Do over 14,500 couples care whether the state will give them money to look after their children

Jun 10, 2026 09:03 65

Motherhood as a way of (mis)use  - 1
FAKTI.BG publishes opinions with a wide range of perspectives to encourage constructive debates.

In politics, ideas sometimes appear that seem logical at first glance, but reveal a deep misunderstanding of the real problems in society. Such is the debate about reducing motherhood, but with enough places in nurseries, raised by MP Vladimir Nikolov from “Progressive Bulgaria“. After his statement, it took his colleagues days to explain what he wanted to say. And, in fact, believe me, Vladimir Nikolov, in his life as a former athlete, does not fall into that category of people who have nothing to say to you when you interview them. But in politics, it is different. It will take time, but he will certainly get used to the system.

However, let's get back to the topic of motherhood, children, families and all the good things that come from this for Bulgarians.

The proposal for less time-consuming motherhood itself is not the biggest problem. The big problem is the point of view behind it. Because at its core, the child is already a fact. Regardless of whether it is a family, cohabitation or a single parent, the child has already been created. The question here is how to more effectively organize the mother's return to work. This is a conversation about managing an already existing parenthood.

But Bulgaria today does not suffer from a shortage of discussions about nurseries.

Bulgaria suffers from a shortage of children.

While politicians count months of motherhood, over 14,500 Bulgarian families or couples count not months, but years. Yes, over 14,500 couples. But you know that they are not alone. Next to them are parents, siblings, friends and acquaintances who also share their problem. So around these 14,500 there are at least four times as many who share it. And this is already a large community that in some way touches on the problem.

It is about years of hopes, failed attempts, medical procedures, loans for treatment and painful disappointments. For them – these over 14,500 couples – the problem is not when and for how long they will enjoy maternity leave.

The problem is whether maternity leave will begin at all.

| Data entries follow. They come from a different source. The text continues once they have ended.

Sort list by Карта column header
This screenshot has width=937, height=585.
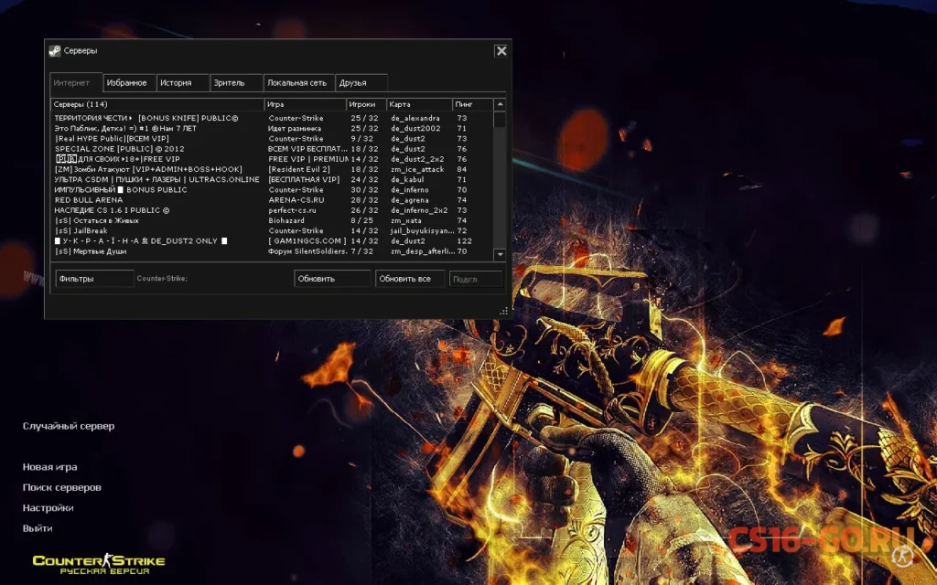point(418,105)
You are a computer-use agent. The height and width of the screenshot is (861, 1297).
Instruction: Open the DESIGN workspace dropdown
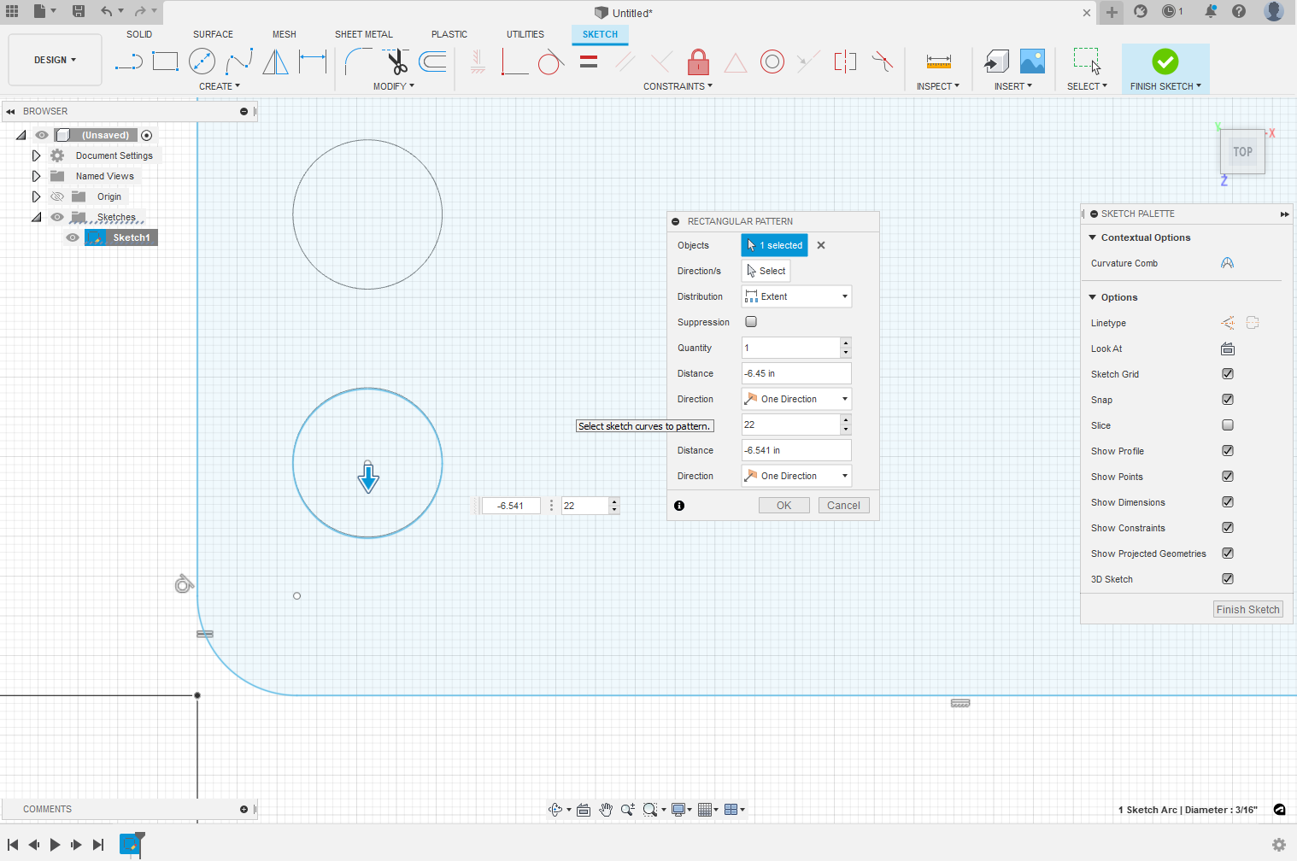55,60
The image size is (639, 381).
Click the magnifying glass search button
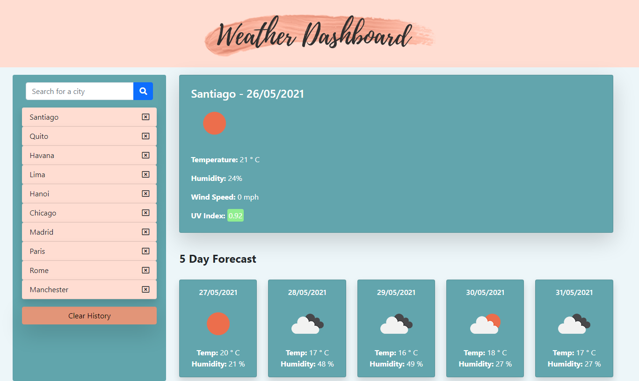point(143,91)
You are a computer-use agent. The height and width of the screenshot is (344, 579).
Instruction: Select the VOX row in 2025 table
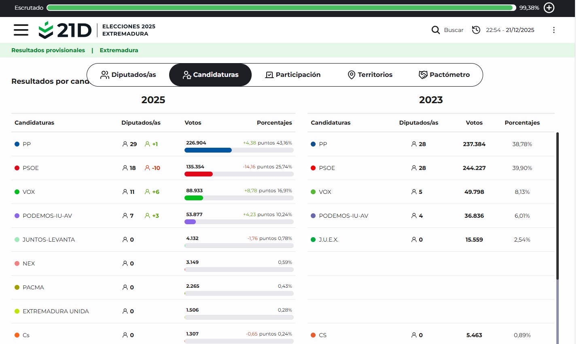29,192
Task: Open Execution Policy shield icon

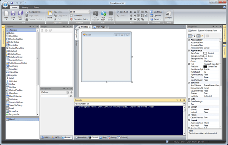Action: point(71,19)
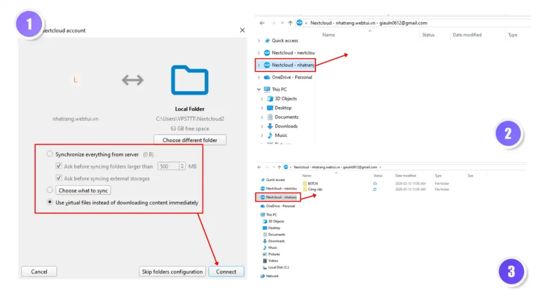Sort by the Size column header
Screen dimensions: 543x303
point(470,176)
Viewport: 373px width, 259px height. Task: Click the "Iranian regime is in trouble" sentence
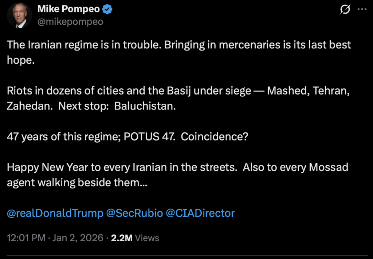tap(83, 45)
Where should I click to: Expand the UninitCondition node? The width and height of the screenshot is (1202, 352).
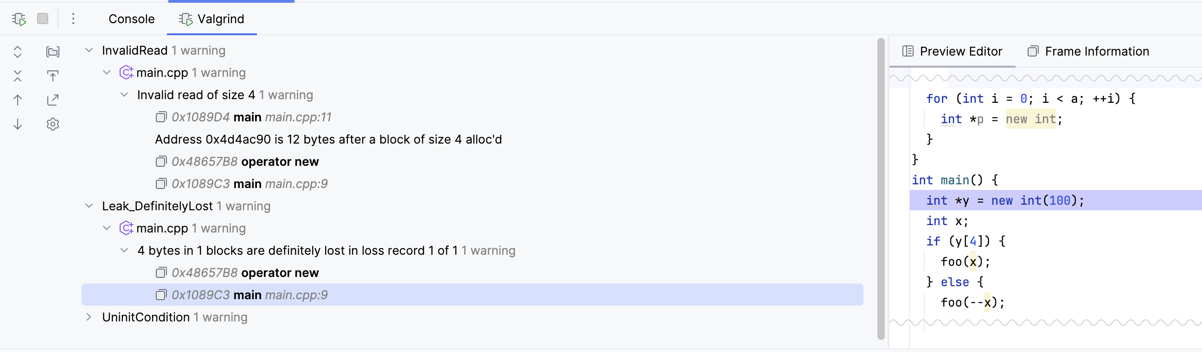point(89,317)
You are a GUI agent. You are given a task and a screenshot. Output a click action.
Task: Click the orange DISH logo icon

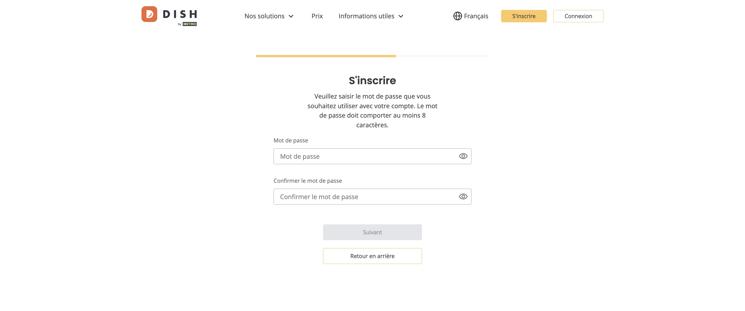pos(149,14)
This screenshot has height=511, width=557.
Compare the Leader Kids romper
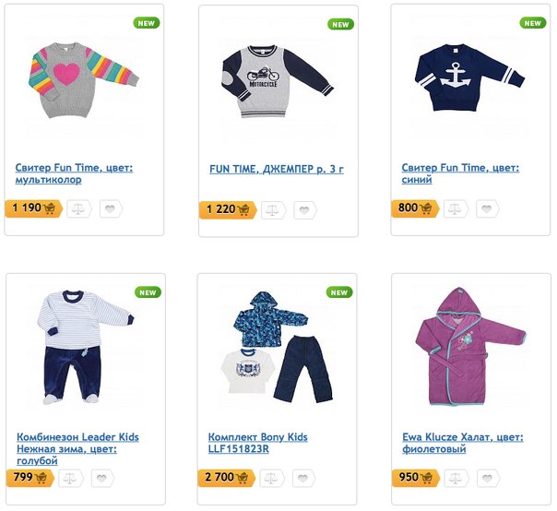[x=70, y=478]

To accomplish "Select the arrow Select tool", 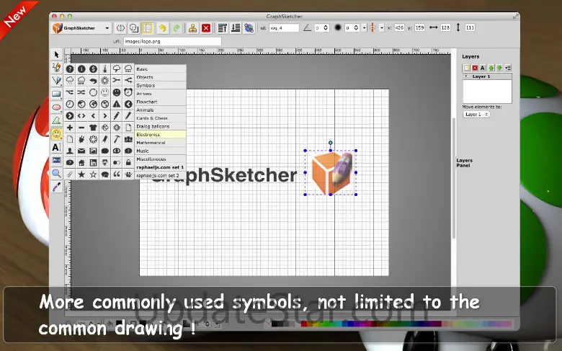I will click(56, 55).
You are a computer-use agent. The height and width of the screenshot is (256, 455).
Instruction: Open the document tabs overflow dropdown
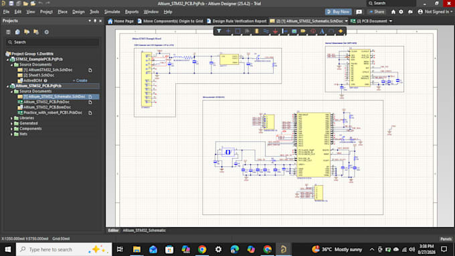[391, 21]

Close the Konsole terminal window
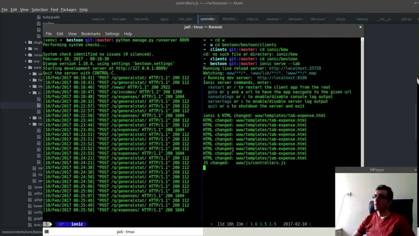(x=360, y=27)

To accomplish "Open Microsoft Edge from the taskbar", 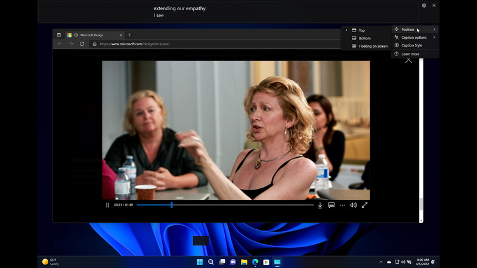I will point(255,262).
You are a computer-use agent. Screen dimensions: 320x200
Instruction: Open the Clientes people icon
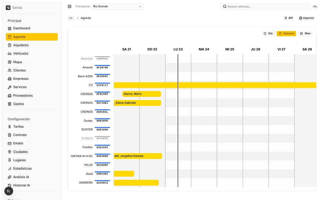click(x=9, y=70)
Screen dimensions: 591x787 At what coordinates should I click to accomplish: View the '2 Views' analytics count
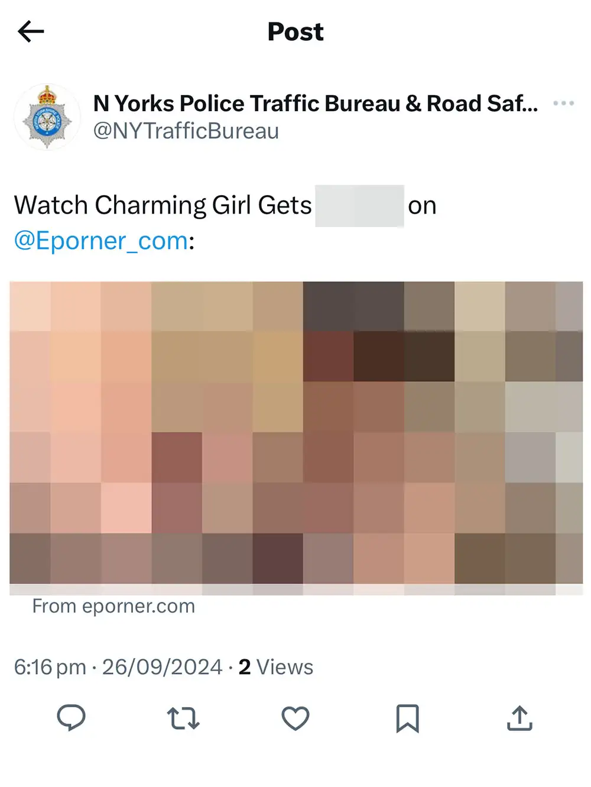276,667
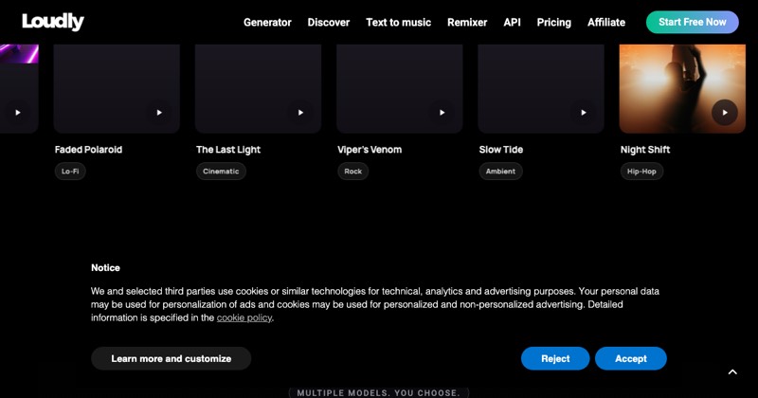Follow the cookie policy link
Image resolution: width=758 pixels, height=398 pixels.
click(x=244, y=317)
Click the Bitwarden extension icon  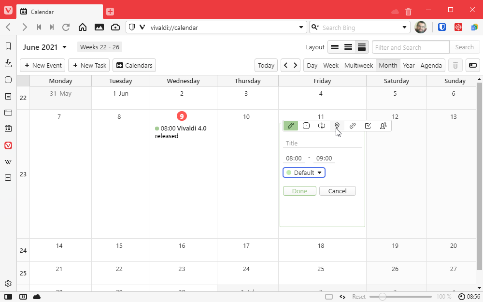442,28
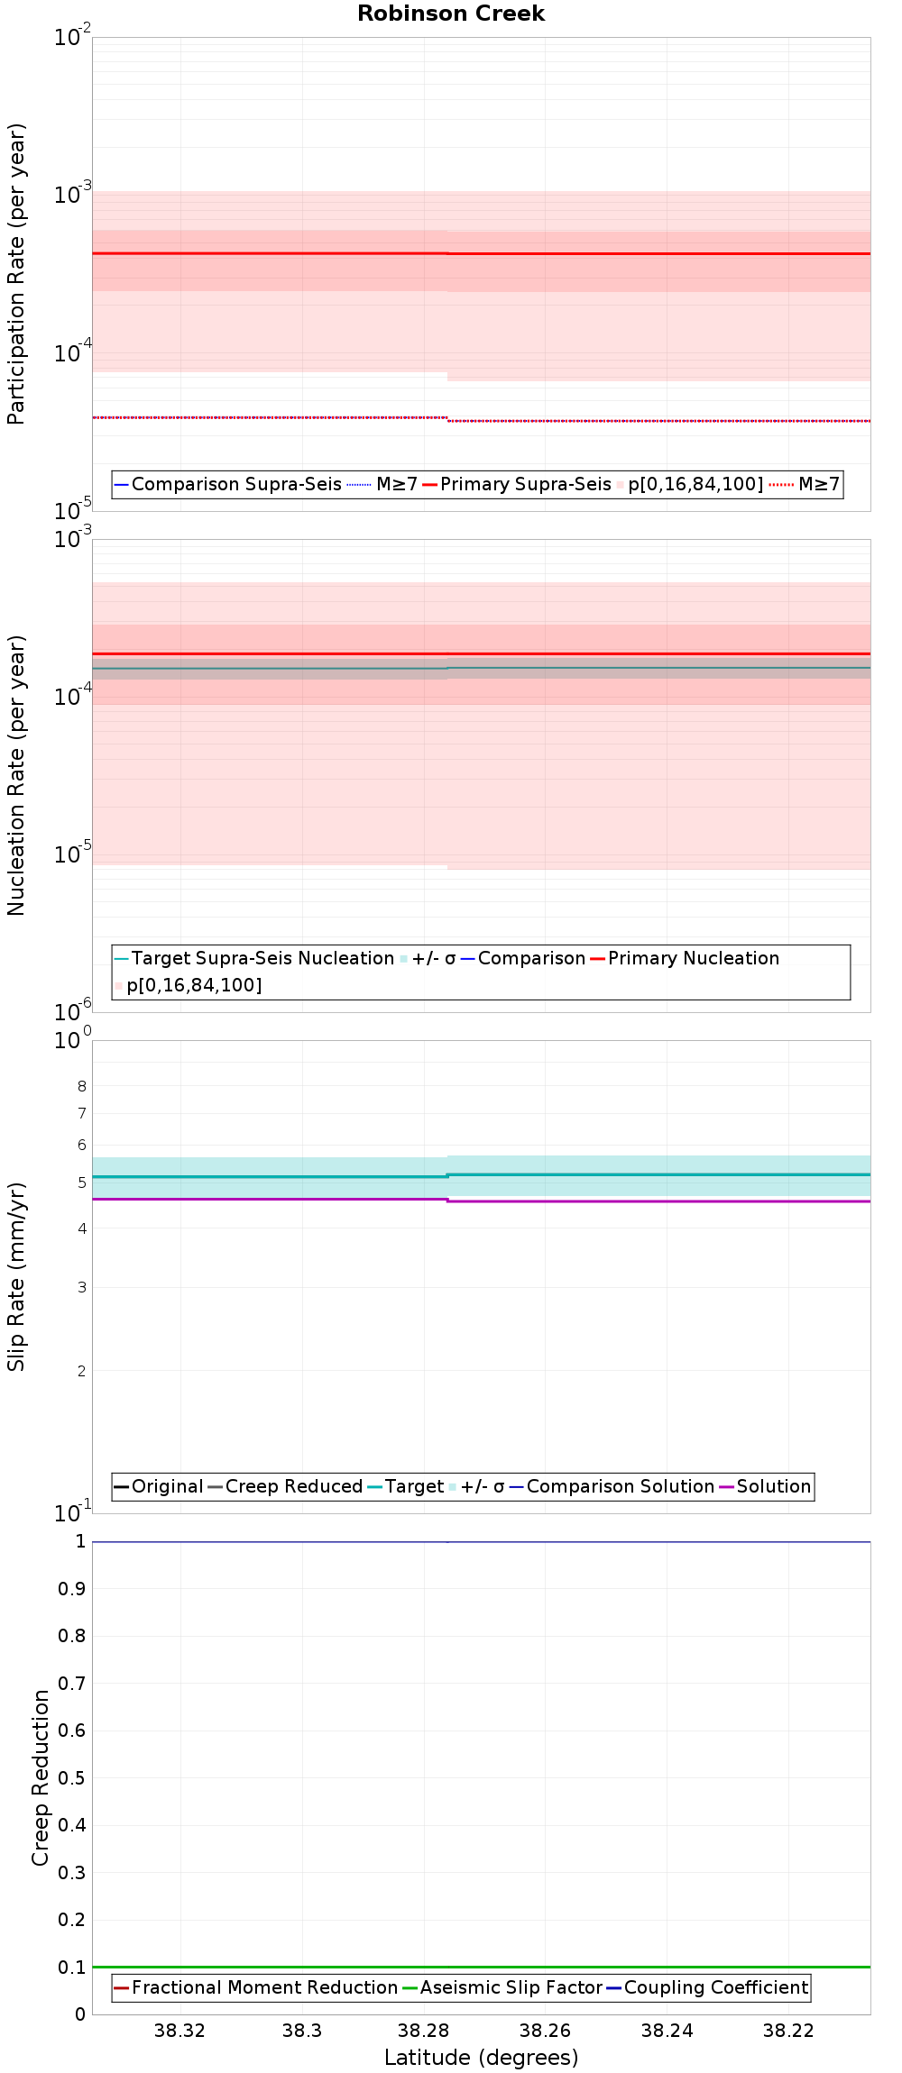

So, will Vladimir Nikolov have the eyes to address these people with reproductive difficulties and explain to them that the big public issue before the government is how and whether maternity leave should be shortened?

Will he tell them that the state's priority is to discuss when mothers should return to work, instead of how more Bulgarians can become parents?

For people who wake up every morning wondering whether they will ever hold their own child in their arms, such a conversation sounds like political bullying, like an abstraction. It is detached from the reality of families, for whom the birth of a child is not an administrative issue, but the greatest battle in life.

Even more worrying is the message that such ideas send. Instead of the state showing that it values parenthood as a national priority, it begins to view motherhood through the prism of economic efficiency – directly speaking, through the prism of budget expenditures.

The mother gradually ceases to be a parent and becomes a resource that must be returned to the production process more quickly. The child ceases to be the center of demographic policy and becomes an element of labor statistics.

This is a philosophy that treats motherhood as a tool, not a value.

The real demographic question facing Bulgaria is not how long mothers stay at home. The real question is why fewer and fewer families manage to reach the point where they can even call themselves mother and father.

A country that is losing population cannot afford to put the discussion about shortening the period after childbirth in the first place, while thousands of people continue to fight for the birth itself.

Because before we argue about how much motherhood will be, we need to answer the much more important question: how will we make it so that more Bulgarians have a chance to become parents at all, to hear “mom“ or “dad“.